Exercise requirements: Entries follow. Give back exactly the lines starting at the one containing "You are a computer-use agent. The image size is (2116, 1136)." and ending at the one containing "You are a computer-use agent. Image", and no other lines.

Stored records
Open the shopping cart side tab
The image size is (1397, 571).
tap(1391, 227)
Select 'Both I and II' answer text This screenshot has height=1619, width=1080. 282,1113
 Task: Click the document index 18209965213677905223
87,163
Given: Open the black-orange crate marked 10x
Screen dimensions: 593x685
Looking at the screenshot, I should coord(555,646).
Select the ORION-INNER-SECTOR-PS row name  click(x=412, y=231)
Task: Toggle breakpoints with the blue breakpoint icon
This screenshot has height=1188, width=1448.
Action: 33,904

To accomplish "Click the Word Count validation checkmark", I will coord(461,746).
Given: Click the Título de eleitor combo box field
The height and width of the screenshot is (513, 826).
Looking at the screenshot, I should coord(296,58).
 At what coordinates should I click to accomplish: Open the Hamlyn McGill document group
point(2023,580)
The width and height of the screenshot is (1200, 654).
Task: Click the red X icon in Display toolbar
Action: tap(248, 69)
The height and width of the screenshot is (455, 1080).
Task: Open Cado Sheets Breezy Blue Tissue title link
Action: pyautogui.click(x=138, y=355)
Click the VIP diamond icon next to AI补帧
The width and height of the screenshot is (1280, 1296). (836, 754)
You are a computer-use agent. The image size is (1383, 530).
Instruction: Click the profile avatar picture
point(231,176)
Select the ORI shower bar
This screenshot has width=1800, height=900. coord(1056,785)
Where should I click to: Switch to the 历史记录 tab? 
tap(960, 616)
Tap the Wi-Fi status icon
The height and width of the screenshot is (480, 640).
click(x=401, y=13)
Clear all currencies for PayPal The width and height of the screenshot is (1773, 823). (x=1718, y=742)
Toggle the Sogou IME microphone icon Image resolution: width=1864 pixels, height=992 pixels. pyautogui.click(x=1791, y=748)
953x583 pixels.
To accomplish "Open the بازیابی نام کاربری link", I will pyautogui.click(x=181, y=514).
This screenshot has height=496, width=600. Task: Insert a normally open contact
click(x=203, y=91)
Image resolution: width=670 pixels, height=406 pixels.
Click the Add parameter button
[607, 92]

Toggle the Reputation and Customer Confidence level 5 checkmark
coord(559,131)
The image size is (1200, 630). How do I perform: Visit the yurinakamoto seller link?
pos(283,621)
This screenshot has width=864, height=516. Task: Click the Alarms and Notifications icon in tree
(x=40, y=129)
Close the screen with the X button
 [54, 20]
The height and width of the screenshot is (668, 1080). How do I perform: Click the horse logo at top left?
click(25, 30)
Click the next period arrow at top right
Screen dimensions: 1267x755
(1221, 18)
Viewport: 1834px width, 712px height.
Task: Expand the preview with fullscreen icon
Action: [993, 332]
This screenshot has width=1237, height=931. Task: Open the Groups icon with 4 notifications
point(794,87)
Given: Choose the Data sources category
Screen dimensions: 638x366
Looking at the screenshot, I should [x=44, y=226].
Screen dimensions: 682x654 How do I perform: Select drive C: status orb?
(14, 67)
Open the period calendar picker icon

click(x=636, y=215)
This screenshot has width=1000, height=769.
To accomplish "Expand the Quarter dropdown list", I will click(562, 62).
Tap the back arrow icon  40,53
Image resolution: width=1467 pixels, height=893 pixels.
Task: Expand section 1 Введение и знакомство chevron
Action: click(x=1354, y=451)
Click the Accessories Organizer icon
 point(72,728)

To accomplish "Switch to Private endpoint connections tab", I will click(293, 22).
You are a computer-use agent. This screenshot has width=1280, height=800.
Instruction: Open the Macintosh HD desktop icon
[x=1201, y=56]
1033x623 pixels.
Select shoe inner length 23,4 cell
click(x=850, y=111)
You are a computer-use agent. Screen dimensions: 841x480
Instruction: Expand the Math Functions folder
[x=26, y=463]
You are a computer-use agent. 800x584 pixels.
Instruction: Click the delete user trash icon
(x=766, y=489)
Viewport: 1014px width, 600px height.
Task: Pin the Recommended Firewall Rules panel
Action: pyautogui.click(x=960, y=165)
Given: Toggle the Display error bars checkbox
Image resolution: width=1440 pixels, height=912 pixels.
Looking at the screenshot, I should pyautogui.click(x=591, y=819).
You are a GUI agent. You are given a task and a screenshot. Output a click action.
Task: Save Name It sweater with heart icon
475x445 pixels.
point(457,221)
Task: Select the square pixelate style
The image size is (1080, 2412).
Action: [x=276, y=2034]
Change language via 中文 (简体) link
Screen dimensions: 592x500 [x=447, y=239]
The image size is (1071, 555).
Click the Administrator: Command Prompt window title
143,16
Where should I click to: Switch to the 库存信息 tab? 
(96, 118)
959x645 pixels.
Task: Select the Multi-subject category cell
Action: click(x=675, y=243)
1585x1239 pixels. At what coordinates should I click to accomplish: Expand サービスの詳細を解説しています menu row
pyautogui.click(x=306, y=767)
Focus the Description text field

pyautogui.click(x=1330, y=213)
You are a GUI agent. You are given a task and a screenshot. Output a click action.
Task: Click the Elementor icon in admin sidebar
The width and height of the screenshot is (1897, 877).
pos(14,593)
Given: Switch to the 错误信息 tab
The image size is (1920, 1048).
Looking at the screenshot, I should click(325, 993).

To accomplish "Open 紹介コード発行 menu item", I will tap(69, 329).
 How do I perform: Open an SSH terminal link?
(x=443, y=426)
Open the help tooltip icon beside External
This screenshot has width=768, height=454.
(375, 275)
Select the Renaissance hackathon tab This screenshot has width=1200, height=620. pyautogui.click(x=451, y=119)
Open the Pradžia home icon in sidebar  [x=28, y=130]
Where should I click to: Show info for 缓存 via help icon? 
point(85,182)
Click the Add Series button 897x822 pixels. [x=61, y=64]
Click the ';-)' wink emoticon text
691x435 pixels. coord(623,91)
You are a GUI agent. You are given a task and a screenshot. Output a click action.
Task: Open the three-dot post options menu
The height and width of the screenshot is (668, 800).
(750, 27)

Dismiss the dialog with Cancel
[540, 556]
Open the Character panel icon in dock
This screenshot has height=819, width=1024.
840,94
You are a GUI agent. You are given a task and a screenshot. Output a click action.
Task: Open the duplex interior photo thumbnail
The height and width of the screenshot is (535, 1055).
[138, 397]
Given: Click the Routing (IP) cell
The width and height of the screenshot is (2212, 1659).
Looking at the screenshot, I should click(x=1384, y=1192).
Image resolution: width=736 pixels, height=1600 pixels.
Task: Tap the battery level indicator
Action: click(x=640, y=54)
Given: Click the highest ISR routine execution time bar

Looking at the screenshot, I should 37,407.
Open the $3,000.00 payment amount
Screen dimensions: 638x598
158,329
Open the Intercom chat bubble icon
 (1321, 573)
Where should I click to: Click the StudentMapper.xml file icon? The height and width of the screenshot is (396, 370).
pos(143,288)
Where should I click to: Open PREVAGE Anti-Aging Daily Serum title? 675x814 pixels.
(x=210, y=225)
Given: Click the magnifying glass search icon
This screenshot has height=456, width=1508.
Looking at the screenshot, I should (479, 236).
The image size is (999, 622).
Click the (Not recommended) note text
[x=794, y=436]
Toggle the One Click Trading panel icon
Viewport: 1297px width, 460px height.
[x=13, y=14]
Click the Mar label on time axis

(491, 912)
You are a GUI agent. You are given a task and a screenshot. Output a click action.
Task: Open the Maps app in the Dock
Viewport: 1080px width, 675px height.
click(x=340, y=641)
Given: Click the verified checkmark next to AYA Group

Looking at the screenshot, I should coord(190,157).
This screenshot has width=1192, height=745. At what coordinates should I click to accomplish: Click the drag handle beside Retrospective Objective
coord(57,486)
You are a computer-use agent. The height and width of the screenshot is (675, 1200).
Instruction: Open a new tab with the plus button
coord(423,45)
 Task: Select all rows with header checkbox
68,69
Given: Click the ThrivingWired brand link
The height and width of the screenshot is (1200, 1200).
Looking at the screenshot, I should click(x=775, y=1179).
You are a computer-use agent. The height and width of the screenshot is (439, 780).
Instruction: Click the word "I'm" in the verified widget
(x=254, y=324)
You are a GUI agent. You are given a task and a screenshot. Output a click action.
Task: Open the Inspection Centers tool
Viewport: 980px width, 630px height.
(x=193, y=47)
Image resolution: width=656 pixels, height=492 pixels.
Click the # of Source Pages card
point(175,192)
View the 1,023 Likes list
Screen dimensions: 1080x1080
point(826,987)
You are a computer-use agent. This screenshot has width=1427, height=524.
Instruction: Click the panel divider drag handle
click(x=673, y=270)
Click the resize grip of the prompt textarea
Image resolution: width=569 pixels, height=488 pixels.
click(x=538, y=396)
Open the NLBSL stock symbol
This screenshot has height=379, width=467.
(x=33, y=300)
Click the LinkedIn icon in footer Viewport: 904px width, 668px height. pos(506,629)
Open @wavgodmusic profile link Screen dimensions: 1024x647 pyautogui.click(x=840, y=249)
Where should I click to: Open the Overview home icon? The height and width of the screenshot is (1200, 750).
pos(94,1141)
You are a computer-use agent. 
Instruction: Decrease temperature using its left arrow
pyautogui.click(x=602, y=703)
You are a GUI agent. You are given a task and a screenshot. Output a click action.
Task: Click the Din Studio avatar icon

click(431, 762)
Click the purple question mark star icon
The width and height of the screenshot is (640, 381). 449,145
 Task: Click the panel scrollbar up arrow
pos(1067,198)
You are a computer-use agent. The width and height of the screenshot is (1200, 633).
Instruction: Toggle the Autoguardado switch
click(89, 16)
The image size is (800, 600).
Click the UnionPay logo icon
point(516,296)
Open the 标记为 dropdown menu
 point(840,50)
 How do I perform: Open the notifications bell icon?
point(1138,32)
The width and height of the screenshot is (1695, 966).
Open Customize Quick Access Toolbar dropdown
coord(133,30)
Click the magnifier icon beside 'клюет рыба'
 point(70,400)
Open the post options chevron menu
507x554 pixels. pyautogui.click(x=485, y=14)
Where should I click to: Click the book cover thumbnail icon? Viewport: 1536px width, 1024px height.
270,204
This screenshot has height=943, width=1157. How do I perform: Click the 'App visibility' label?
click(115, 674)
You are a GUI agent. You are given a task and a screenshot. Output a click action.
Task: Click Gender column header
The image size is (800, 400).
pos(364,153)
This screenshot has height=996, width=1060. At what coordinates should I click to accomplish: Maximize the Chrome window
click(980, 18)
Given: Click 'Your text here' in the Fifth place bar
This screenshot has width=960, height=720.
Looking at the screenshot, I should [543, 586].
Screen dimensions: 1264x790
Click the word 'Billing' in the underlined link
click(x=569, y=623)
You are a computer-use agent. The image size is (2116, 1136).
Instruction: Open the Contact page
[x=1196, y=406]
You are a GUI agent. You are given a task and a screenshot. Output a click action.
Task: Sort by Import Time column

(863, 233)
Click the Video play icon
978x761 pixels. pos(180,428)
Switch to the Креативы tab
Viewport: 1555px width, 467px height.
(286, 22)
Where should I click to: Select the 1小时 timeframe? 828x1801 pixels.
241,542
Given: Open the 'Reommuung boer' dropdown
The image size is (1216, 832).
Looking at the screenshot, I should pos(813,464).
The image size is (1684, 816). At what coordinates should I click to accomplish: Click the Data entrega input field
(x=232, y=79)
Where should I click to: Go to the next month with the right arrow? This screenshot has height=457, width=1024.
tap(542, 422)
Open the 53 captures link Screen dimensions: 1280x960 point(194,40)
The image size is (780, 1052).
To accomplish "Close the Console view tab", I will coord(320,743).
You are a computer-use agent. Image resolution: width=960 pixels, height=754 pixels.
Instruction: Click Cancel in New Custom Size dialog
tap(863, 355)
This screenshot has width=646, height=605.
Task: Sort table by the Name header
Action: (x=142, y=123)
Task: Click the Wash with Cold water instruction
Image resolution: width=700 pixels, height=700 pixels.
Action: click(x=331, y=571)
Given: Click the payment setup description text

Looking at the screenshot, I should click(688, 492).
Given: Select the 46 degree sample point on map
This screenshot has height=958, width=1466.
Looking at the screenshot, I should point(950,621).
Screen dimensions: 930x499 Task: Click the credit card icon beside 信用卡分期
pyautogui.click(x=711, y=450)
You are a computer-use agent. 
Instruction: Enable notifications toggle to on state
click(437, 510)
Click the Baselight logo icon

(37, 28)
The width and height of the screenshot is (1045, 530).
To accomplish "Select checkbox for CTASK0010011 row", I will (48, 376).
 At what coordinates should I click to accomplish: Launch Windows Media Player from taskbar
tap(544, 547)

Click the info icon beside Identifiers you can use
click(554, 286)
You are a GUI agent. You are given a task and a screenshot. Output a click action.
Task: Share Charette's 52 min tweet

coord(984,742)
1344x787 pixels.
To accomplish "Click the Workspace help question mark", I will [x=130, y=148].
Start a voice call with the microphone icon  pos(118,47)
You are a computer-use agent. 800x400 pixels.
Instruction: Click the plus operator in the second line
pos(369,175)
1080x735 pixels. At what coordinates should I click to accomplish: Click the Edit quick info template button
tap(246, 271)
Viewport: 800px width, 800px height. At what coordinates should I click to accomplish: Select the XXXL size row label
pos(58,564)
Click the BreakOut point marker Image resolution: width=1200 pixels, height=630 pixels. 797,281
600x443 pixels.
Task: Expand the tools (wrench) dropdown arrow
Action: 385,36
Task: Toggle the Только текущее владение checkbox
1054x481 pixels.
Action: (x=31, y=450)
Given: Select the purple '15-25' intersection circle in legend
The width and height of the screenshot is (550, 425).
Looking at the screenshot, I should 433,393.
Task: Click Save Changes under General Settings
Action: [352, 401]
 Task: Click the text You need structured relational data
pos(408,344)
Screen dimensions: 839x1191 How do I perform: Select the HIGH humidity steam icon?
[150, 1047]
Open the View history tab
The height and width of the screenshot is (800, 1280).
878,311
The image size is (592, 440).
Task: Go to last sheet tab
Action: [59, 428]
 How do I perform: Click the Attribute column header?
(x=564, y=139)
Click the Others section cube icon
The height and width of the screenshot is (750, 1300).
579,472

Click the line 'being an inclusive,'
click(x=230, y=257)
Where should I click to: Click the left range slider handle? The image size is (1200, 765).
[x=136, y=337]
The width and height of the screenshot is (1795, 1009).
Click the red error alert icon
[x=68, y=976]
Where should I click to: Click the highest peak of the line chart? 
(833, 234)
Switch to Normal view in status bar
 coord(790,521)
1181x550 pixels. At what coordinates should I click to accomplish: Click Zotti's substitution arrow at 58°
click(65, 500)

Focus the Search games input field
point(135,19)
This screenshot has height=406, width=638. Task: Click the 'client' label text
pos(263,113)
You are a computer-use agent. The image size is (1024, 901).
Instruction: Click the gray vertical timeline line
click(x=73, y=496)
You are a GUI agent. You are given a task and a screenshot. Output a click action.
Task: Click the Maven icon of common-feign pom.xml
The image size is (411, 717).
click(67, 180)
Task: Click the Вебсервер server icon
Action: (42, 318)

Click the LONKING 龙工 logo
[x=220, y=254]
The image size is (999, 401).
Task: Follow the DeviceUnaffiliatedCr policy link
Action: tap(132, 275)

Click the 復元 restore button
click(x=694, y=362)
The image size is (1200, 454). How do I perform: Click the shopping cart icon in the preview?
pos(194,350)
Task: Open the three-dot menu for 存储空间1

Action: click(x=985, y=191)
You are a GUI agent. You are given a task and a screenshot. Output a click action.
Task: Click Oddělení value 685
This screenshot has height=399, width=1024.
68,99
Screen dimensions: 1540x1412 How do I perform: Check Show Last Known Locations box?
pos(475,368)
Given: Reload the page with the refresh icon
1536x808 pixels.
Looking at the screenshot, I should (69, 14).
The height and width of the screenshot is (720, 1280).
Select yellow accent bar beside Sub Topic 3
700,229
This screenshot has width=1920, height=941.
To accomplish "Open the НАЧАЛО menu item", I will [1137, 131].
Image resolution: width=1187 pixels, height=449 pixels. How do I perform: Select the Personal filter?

Response:
You are a computer-use agent. The image size is (2116, 1136).
Instruction: Open the Contact page
[x=1196, y=406]
You are a GUI agent. You are given a task and a screenshot. Output a click action.
Task: Sort by Import Time column

(863, 233)
Click the Video play icon
978x761 pixels. pos(180,428)
Switch to the Креативы tab
Viewport: 1555px width, 467px height.
(286, 22)
Where should I click to: Select the 1小时 timeframe? 828x1801 pixels.
241,542
Given: Open the 'Reommuung boer' dropdown
The image size is (1216, 832).
Looking at the screenshot, I should pos(813,464).
The image size is (1684, 816). At what coordinates should I click to accomplish: Click the Data entrega input field
(x=232, y=79)
Where should I click to: Go to the next month with the right arrow? This screenshot has height=457, width=1024.
tap(542, 422)
Open the 53 captures link Screen dimensions: 1280x960 point(194,40)
The image size is (780, 1052).
To accomplish "Close the Console view tab", I will coord(320,743).
You are a computer-use agent. Image resolution: width=960 pixels, height=754 pixels.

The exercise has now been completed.